The chronic treatment with imipramine lowered the convulsion threshold as evident by its propensity to decrease latency to first myoclonic jerk and first tonic-clonic convulsions with elevated frequency of tonic-clonic convulsions in 30 min duration after convulsive shock. The convulsive potential of imipramine had also been reported earlier.17–19 Although elevated norepinephrine and serotonin levels may constitute towards anticonvulsant effect of imipramine,3 but overall we observed proconvulsant effect. Increased nitrosative stress in imipramine treated epileptic animal, observed in the study with reported inhibitory effect on GABA receptors and histamine H1 receptors may explain proconvulsant effect observed for imipramine.18–20
Chronic treatment with fluoxetine did not have significant effect on convulsion outcomes except tonic-clonic convulsion frequency which was observed to be increased. These findings were further corroborated by clinical findings.20–21 Elevated nitrosative stress may explain the elevated convulsion frequency observed with fluoxetine treatment in epileptic animals.20 The proconvulsant effect for chronic fluoxetine could be due to either increased firing of serotonergic neurons due to down regulation of presynaptic 5-HT1A receptors or due to down regulation of post-synaptic 5-HT2 receptors.22
Chronic treatment with venlafaxine and mirtazapine in epileptic animals was found significant anticonvulsant effect. These findings were corroborated by previous findings.23,24 The anticonvulsant potential of venlafaxine and mirtazapine may be explained by elevated serotonin and norepinephrine levels (nearly 100% elevation was observed) in comparison to naive animals. The nitrosative stress was also found to be restored as observed in naive animals, pertaining to potent anti-inflammatory potential of both mirtazapine and venlafaxine.25,26 Elevated serotonin and norepinephrine levels as well as decreased nitrosative stress may justify the anticonvulsant effects of venlafaxine and mirtazapine. Further, venlafaxine have been reported to activate 5-HT1A, 5-HT1B and β2 receptors and elevate the allopregnanolone levels which may complement its anticonvulsant potential.27,28 Similarly, mirtazapine in addition to block monoamine reuptake, mediates anticonvulsant action through antagonism of 5-HT2A/2C receptors.29
In conclusion, the behavioral analysis confirmed significant antidepressant potential for all classes of ADs in chronic epileptic animals. Regarding their convulsive potential, venlafaxine and mirtazapine have better safety. However, pharmacokinetic interaction studies with confirmation in another model of epilepsy are necessary before translating these findings for treatment of depression in PWE.

- - - - -

_TASK ITEM:_ Recast the paragraph of the antidepressant text that begins "Chronic treatment with fluoxetine" as a brief bulleted list that keeps its main facts.

- - - - -

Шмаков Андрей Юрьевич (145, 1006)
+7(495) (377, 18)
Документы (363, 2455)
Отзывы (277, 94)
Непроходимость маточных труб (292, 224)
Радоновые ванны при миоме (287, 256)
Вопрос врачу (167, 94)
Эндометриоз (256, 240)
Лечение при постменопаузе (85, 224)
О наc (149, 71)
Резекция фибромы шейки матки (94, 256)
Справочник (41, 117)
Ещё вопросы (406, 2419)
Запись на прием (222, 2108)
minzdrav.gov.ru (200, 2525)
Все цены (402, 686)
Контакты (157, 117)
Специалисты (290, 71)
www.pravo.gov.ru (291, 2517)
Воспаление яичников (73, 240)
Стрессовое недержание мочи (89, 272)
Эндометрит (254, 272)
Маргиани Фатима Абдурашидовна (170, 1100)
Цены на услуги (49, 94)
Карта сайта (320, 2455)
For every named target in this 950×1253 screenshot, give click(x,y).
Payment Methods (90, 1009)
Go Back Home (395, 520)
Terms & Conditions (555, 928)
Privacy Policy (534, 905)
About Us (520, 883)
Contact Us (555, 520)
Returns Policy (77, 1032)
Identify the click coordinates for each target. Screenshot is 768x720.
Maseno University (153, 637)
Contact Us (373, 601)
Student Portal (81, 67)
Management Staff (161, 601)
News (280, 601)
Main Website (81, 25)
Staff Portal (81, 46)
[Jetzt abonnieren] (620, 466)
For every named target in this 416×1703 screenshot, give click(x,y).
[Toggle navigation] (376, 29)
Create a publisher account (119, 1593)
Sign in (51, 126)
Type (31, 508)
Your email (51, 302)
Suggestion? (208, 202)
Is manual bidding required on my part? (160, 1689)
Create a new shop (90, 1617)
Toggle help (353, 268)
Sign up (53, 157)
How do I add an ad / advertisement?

- - - - -

_EXPECTED OUTPUT:_
- Chronic fluoxetine had no significant effect on convulsion outcomes, except for an increase in tonic-clonic convulsion frequency.
- Clinical findings corroborated these results.
- Elevated nitrosative stress may explain the higher convulsion frequency in fluoxetine-treated epileptic animals.
- The proconvulsant effect could come from increased firing of serotonergic neurons due to down-regulation of presynaptic 5-HT1A receptors, or from down-regulation of post-synaptic 5-HT2 receptors.